Exercise directions =
The word "target" may appear in lines of the data; say how many such lines there are, with nothing beyond the number.

Data =
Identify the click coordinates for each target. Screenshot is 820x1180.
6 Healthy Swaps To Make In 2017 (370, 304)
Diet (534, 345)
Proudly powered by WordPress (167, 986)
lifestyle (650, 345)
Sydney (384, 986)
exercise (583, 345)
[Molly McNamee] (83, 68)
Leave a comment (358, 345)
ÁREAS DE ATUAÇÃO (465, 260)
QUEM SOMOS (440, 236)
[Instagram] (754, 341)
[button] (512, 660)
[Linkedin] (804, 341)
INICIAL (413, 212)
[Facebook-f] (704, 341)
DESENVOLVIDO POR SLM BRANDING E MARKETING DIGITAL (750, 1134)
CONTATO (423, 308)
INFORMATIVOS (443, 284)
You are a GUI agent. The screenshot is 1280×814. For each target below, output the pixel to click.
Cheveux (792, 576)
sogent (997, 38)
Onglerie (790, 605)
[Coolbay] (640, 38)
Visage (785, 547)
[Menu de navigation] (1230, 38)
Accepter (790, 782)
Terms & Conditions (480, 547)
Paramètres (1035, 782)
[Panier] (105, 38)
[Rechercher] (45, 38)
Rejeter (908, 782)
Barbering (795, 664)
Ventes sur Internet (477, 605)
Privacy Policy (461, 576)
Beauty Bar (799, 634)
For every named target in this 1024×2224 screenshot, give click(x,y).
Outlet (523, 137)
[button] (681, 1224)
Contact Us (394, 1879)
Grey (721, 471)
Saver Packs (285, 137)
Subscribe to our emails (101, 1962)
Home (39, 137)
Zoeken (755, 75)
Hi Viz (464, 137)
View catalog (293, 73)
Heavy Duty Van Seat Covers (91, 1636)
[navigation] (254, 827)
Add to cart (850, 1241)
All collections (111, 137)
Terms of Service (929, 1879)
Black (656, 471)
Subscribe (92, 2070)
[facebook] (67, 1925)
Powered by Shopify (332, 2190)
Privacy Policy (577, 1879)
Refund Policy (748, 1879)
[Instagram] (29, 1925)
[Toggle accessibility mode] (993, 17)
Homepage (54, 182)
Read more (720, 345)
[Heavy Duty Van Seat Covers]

Result of the task =
3